KD therapy discontinuation
During KD therapy, if urgent stop is needed, it is still necessary to balance the diet to avoid sudden rise of blood sugar, particularly for the glucose infusion because sudden increase of high sugar may induce or aggravate seizures. Our experience has demonstrated that KD therapy should be considered to be stopped if it fails to control seizures after the first 3-6 months. If seizures are successfully controlled, the diet can generally be considered to be stopped after about 2 years, according to the clinical situation. However, for patients with glucose transporter type 1 (GLUT-1) deficiency and lack of pyruvate dehydrogenase (PDHD), and other inborn metabolic disorders, it is necessary to maintain the KD for a longer period. In patients with refractory epilepsy and other chronic diseases, the duration of KD therapy must be individualized according to the response to the KD diet [16-19]. For patients completely free of epileptic seizure, EEG examination and clinical assessment should be performed before stopping KD therapy.
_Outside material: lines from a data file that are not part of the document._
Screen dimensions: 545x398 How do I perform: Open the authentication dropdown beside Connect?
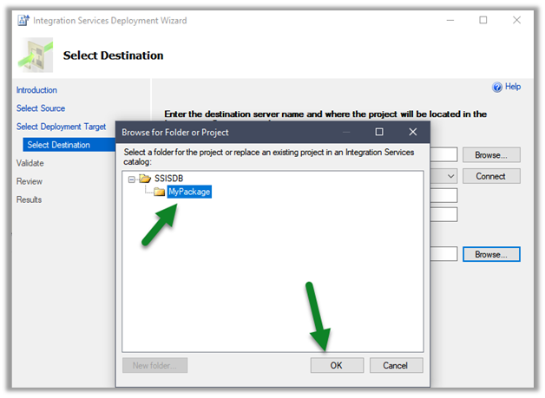[450, 176]
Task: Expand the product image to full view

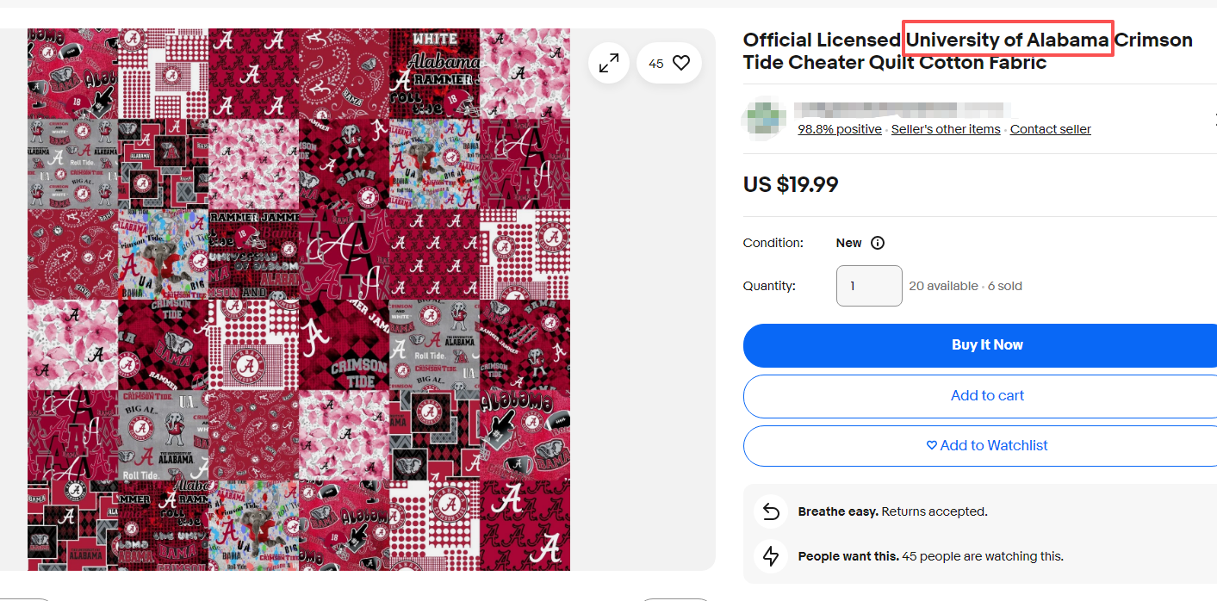Action: [x=609, y=63]
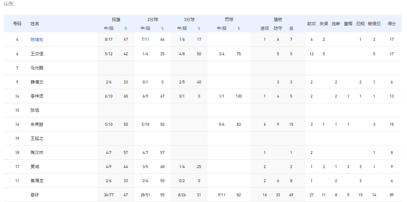Click the 总计 totals row label

[x=34, y=195]
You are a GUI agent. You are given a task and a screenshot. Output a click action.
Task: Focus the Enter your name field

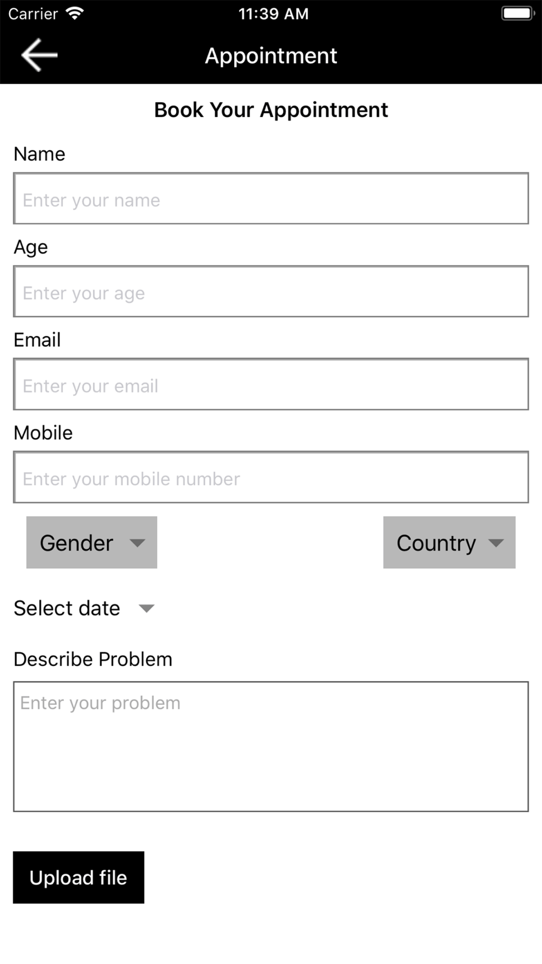tap(271, 198)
The overall incidence of seizure recurrence after discontinuation of KD is about 20%. Patients have abnormal EEG with epileptiform discharges, abnormal magnetic resonance imaging findings of the brain; and patients whose etiology of epilepsy is tuberous sclerosis complex have greater risk of seizure recurrence. Usually the KD therapy should be gradually withdrawn during a period of 3-6 months.